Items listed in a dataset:
┌──

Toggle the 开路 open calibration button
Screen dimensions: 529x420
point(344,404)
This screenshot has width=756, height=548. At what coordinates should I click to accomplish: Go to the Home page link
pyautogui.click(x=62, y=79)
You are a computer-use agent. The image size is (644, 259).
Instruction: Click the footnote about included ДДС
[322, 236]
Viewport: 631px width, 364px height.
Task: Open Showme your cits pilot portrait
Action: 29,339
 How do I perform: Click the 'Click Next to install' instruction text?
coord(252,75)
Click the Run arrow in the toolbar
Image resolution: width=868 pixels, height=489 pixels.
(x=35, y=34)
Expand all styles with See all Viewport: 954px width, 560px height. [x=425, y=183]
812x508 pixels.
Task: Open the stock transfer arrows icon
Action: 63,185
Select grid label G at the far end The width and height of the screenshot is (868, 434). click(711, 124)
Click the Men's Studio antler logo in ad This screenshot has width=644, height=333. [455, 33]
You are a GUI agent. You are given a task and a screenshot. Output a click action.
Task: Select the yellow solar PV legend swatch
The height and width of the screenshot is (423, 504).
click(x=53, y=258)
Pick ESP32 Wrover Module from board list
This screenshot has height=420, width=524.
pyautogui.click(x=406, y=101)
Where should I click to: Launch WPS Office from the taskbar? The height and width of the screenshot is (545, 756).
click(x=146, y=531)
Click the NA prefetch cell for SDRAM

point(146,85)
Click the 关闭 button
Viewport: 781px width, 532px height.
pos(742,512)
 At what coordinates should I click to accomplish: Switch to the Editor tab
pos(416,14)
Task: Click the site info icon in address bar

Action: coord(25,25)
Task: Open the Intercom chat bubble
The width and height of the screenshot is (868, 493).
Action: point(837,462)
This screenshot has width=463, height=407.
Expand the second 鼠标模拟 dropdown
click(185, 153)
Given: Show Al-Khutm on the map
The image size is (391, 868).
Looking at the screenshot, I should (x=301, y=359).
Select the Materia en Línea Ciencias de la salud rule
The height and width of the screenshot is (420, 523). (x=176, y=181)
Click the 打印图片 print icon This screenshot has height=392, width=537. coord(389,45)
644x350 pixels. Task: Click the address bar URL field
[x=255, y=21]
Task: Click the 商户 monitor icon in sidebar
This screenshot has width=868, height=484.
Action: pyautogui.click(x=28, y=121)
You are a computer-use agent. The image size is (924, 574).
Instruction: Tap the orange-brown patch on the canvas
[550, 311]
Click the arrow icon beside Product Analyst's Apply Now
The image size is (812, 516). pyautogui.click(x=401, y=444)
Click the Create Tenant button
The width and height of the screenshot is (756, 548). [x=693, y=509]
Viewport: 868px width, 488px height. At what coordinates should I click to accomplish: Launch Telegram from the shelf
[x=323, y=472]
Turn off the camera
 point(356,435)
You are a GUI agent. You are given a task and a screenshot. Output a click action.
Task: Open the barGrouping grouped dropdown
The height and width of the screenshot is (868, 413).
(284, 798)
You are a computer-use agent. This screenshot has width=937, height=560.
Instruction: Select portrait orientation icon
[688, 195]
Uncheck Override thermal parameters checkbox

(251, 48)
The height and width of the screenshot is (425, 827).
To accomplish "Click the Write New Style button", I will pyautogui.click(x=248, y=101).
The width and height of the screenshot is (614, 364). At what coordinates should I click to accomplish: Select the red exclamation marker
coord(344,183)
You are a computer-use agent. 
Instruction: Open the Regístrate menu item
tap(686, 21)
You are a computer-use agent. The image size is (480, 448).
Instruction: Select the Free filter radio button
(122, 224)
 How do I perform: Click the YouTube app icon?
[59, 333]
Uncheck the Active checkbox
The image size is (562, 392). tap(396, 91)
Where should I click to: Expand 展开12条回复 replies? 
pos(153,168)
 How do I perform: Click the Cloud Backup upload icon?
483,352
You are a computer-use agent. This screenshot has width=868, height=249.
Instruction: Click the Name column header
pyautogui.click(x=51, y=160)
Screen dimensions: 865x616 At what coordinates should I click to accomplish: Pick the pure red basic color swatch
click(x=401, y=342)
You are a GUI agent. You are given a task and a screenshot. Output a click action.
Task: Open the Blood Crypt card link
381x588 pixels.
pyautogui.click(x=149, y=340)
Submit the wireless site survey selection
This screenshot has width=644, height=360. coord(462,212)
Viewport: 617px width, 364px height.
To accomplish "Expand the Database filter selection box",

└──

Set down each record again, exactly as written.

• [Task solution]:
Toggle the 开路 open calibration button
Screen dimensions: 529x420
point(344,404)
This screenshot has width=756, height=548. At what coordinates should I click to accomplish: Go to the Home page link
pyautogui.click(x=62, y=79)
You are a computer-use agent. The image size is (644, 259).
Instruction: Click the footnote about included ДДС
[322, 236]
Viewport: 631px width, 364px height.
Task: Open Showme your cits pilot portrait
Action: 29,339
 How do I perform: Click the 'Click Next to install' instruction text?
coord(252,75)
Click the Run arrow in the toolbar
Image resolution: width=868 pixels, height=489 pixels.
(x=35, y=34)
Expand all styles with See all Viewport: 954px width, 560px height. [x=425, y=183]
812x508 pixels.
Task: Open the stock transfer arrows icon
Action: 63,185
Select grid label G at the far end The width and height of the screenshot is (868, 434). click(711, 124)
Click the Men's Studio antler logo in ad This screenshot has width=644, height=333. [455, 33]
You are a GUI agent. You are given a task and a screenshot. Output a click action.
Task: Select the yellow solar PV legend swatch
The height and width of the screenshot is (423, 504).
click(x=53, y=258)
Pick ESP32 Wrover Module from board list
This screenshot has height=420, width=524.
pyautogui.click(x=406, y=101)
Where should I click to: Launch WPS Office from the taskbar? The height and width of the screenshot is (545, 756).
click(x=146, y=531)
Click the NA prefetch cell for SDRAM

point(146,85)
Click the 关闭 button
Viewport: 781px width, 532px height.
pos(742,512)
 At what coordinates should I click to accomplish: Switch to the Editor tab
pos(416,14)
Task: Click the site info icon in address bar

Action: coord(25,25)
Task: Open the Intercom chat bubble
The width and height of the screenshot is (868, 493).
Action: point(837,462)
This screenshot has width=463, height=407.
Expand the second 鼠标模拟 dropdown
click(185, 153)
Given: Show Al-Khutm on the map
The image size is (391, 868).
Looking at the screenshot, I should (x=301, y=359).
Select the Materia en Línea Ciencias de la salud rule
The height and width of the screenshot is (420, 523). (x=176, y=181)
Click the 打印图片 print icon This screenshot has height=392, width=537. coord(389,45)
644x350 pixels. Task: Click the address bar URL field
[x=255, y=21]
Task: Click the 商户 monitor icon in sidebar
This screenshot has width=868, height=484.
Action: pyautogui.click(x=28, y=121)
You are a computer-use agent. The image size is (924, 574).
Instruction: Tap the orange-brown patch on the canvas
[550, 311]
Click the arrow icon beside Product Analyst's Apply Now
The image size is (812, 516). pyautogui.click(x=401, y=444)
Click the Create Tenant button
The width and height of the screenshot is (756, 548). [x=693, y=509]
Viewport: 868px width, 488px height. At what coordinates should I click to accomplish: Launch Telegram from the shelf
[x=323, y=472]
Turn off the camera
 point(356,435)
You are a GUI agent. You are given a task and a screenshot. Output a click action.
Task: Open the barGrouping grouped dropdown
The height and width of the screenshot is (868, 413).
(284, 798)
You are a computer-use agent. This screenshot has width=937, height=560.
Instruction: Select portrait orientation icon
[688, 195]
Uncheck Override thermal parameters checkbox

(251, 48)
The height and width of the screenshot is (425, 827).
To accomplish "Click the Write New Style button", I will pyautogui.click(x=248, y=101).
The width and height of the screenshot is (614, 364). At what coordinates should I click to accomplish: Select the red exclamation marker
coord(344,183)
You are a computer-use agent. 
Instruction: Open the Regístrate menu item
tap(686, 21)
You are a computer-use agent. The image size is (480, 448).
Instruction: Select the Free filter radio button
(122, 224)
 How do I perform: Click the YouTube app icon?
[59, 333]
Uncheck the Active checkbox
The image size is (562, 392). tap(396, 91)
Where should I click to: Expand 展开12条回复 replies? 
pos(153,168)
 How do I perform: Click the Cloud Backup upload icon?
483,352
You are a computer-use agent. This screenshot has width=868, height=249.
Instruction: Click the Name column header
pyautogui.click(x=51, y=160)
Screen dimensions: 865x616 At what coordinates should I click to accomplish: Pick the pure red basic color swatch
click(x=401, y=342)
You are a GUI agent. You are given a task and a screenshot. Output a click action.
Task: Open the Blood Crypt card link
381x588 pixels.
pyautogui.click(x=149, y=340)
Submit the wireless site survey selection
This screenshot has width=644, height=360. coord(462,212)
Viewport: 617px width, 364px height.
To accomplish "Expand the Database filter selection box",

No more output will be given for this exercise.